图9 TSPP及TSPP-Fe2＋结合物的DPPH清除活性Fig. 9 DPPH scavenging activity of TSPP and TSPP-Fe2+ complexes

图10 TSPP及TSPP-Fe2＋结合物的Trolox等效抗氧化能力Fig. 10 Trolox equivalent antioxidant capacity of TSPP and TSPP-Fe2+ complexes

3 结 论

本实验以罗非鱼皮为原料，进行了罗非鱼皮蛋白TSPP-Fe2＋结合物的制备及其结合条件、结构特征、生物活性的探究。
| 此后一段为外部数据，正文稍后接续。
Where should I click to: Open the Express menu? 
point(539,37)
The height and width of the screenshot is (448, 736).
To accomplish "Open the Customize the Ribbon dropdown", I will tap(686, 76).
结果发现，TSPP的Fe2＋结合活性不随蛋白水解度的增加而增加，且胰蛋白酶酶解2 h的TSPP，其Fe2＋结合率最高；TSPP与Fe2＋的结合率受pH值、温度和时间的影响，当pH值为5、温度为37 ℃、时间为90 min时，结合反应基本完成；TSPP结合Fe2＋后，其内源性荧光强度降低且光谱发生红移，说明结合后，肽链发生了折叠；TSPP结合Fe2＋前后，其紫外光吸收带的位移表明TSPP结合Fe2＋后形成了新物质；根据TSPP及TSPP-Fe2＋结合物的红外光谱推测出肽链中的氨基、羰基、羧基参与了Fe2＋的结合；TSPP中的Fe2＋结合活性肽，其分子质量大约在500～3 000 Da之间；此外，肽链中的Asp、Glu、Gly、Arg及Pro在Fe2＋结合活性中起关键作用；TSPP具有一定的抗氧化能力，但TSPP的抗氧化能力显著低于谷胱甘肽，而其Fe2＋结合能力显著高于谷胱甘肽，说明不同的肽段具有不同的氨基酸组成及含量，进而决定了其生物活性的特异性。由于蛋白酶解物中含有各种不同分子质量大小及氨基酸组成的肽段，需对其进行分离纯化、序列鉴定以及生物利用度的测定，以期为膳食铁元素补充剂的研究及开发提供依据。